*** Opening of RECORDS FOR THIS TASK ***
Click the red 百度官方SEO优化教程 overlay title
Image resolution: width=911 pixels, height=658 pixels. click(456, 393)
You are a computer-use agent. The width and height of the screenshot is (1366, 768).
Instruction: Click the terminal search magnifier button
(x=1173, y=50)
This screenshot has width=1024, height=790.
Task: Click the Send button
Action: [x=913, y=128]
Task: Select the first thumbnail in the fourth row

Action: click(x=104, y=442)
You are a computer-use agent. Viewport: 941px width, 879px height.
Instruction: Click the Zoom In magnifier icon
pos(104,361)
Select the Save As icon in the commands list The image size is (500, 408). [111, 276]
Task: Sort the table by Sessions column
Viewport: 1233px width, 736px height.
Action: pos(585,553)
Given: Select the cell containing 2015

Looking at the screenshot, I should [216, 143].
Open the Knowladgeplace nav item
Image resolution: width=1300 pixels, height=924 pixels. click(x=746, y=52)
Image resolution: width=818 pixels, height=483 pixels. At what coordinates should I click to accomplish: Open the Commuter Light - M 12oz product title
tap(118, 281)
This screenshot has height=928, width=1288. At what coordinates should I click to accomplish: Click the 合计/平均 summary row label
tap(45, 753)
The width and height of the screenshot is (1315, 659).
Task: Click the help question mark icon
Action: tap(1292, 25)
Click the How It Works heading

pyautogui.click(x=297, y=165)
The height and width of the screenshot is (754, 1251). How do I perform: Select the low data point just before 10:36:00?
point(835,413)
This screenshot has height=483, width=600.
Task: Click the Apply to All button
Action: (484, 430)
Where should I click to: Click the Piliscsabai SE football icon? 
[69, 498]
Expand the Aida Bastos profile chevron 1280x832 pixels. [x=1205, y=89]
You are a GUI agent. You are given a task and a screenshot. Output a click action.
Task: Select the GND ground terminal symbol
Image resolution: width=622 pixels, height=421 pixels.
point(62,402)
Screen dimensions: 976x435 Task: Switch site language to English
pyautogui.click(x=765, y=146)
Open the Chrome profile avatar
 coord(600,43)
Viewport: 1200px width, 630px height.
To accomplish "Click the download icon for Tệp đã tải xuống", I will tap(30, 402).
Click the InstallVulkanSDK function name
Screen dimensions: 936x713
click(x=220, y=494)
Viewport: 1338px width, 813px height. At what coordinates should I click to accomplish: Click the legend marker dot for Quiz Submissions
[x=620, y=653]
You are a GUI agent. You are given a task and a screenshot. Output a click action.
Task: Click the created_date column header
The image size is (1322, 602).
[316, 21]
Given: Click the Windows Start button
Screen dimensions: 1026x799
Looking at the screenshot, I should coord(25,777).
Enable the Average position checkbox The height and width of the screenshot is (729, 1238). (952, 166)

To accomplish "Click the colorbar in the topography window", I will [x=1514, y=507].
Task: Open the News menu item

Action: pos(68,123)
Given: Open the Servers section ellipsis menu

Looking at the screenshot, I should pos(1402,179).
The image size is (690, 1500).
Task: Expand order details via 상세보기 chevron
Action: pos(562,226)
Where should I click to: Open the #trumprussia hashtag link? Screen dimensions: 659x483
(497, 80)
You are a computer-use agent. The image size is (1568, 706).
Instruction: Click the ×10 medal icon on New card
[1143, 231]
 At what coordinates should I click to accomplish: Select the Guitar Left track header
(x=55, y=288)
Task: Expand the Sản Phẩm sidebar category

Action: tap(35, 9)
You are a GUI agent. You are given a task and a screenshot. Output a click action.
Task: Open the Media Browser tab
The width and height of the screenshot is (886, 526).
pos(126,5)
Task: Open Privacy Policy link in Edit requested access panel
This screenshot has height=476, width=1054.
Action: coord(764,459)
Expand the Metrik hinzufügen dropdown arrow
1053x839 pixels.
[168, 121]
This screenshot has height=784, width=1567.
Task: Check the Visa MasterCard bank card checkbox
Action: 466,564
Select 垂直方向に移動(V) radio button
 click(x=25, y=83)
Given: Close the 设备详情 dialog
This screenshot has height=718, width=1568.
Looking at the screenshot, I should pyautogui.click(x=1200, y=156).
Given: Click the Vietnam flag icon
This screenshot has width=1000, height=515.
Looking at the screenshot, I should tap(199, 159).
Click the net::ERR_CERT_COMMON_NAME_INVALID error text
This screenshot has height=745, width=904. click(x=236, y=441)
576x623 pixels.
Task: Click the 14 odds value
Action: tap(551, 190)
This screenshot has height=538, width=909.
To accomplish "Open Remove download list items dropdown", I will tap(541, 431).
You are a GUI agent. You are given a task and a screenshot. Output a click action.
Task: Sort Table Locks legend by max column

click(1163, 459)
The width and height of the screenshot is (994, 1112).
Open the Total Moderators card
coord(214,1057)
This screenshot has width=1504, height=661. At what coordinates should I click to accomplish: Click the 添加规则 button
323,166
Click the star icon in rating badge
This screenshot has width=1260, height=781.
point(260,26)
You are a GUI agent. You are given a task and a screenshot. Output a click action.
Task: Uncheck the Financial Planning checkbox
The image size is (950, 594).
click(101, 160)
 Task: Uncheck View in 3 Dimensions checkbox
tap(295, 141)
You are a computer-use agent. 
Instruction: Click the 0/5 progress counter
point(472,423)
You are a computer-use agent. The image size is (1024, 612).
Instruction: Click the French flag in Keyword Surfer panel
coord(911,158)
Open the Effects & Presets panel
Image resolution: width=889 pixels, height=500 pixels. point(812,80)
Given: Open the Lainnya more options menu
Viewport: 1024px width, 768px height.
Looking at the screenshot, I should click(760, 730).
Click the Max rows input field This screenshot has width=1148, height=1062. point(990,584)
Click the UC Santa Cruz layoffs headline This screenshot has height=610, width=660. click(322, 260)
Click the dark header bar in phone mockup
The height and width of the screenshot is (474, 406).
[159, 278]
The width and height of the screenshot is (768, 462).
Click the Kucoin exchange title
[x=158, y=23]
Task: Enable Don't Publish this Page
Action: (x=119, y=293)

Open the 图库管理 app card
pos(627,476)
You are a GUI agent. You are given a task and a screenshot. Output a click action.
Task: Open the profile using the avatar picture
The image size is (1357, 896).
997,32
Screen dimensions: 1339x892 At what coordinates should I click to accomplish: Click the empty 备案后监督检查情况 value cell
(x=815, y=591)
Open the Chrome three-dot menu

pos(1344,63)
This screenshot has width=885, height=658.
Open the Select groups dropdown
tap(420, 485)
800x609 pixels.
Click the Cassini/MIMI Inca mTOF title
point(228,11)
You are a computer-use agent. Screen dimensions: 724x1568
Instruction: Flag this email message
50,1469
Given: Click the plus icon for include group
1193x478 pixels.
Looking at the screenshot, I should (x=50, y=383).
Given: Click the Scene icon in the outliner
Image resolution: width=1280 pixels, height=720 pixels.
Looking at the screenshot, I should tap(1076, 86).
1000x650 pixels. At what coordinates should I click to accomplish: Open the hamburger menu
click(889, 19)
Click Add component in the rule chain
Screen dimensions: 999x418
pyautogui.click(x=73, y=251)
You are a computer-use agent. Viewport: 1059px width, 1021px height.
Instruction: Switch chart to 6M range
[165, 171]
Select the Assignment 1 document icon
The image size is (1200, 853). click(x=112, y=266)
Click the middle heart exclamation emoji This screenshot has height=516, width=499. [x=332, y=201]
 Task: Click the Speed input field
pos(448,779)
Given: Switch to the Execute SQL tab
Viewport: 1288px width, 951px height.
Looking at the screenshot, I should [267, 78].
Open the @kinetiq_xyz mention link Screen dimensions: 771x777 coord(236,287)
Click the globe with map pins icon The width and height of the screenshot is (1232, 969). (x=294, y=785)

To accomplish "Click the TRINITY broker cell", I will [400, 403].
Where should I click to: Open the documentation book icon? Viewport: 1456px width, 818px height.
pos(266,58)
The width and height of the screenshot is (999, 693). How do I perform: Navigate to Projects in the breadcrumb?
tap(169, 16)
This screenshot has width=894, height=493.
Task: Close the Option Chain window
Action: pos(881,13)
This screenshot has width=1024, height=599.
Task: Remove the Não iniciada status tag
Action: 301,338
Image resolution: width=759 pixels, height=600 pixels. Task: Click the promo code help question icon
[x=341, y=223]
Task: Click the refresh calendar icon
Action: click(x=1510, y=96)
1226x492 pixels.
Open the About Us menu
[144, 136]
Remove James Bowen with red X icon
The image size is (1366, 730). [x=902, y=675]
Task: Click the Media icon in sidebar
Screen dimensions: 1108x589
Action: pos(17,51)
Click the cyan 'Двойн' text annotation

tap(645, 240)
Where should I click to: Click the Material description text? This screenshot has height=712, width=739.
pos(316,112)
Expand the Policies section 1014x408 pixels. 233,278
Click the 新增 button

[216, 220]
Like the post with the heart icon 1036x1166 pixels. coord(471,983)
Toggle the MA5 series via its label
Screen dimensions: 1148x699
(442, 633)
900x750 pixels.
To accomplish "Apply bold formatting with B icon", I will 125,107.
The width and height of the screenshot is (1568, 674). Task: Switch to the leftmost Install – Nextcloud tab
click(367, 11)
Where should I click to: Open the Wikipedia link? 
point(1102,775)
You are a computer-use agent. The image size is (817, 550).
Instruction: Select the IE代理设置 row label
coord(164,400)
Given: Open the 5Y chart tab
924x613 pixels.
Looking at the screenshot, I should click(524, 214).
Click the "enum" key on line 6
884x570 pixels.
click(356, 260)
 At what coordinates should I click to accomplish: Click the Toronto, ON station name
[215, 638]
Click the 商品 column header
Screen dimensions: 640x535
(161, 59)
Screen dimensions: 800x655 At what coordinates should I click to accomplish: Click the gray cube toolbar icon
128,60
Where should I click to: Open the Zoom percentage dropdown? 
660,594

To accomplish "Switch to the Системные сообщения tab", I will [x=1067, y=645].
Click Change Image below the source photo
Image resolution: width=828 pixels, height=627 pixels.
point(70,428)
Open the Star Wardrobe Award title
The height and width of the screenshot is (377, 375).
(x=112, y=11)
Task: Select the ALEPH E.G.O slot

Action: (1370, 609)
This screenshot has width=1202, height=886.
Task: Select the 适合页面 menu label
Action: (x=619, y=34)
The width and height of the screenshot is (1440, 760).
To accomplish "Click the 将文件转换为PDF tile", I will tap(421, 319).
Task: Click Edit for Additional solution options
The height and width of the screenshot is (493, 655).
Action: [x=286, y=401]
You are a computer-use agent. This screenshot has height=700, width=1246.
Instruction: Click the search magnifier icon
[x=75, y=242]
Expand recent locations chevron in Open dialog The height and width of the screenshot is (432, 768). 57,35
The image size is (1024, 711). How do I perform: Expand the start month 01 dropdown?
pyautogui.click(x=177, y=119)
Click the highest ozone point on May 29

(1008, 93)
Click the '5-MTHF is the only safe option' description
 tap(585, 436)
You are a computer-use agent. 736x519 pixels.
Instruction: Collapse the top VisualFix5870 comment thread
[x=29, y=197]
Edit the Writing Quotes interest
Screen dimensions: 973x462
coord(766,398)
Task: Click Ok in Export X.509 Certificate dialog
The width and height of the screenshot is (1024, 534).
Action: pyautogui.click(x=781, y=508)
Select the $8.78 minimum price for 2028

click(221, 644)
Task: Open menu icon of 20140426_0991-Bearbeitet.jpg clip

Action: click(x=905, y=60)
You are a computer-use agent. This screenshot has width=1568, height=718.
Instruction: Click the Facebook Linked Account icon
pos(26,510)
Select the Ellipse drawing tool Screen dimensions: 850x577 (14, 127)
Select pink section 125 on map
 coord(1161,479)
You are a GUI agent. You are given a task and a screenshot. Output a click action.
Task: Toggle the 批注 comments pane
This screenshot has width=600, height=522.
*** Close of RECORDS FOR THIS TASK ***
TASK TO CARRY OUT: Copy exactly. Include the line containing "Select the Ellipse" and every later line through the end of the listing, and nothing else.

SOLUTION FOR THIS EXERCISE:
Select the Ellipse drawing tool Screen dimensions: 850x577 (14, 127)
Select pink section 125 on map
 coord(1161,479)
You are a GUI agent. You are given a task and a screenshot. Output a click action.
Task: Toggle the 批注 comments pane
This screenshot has width=600, height=522.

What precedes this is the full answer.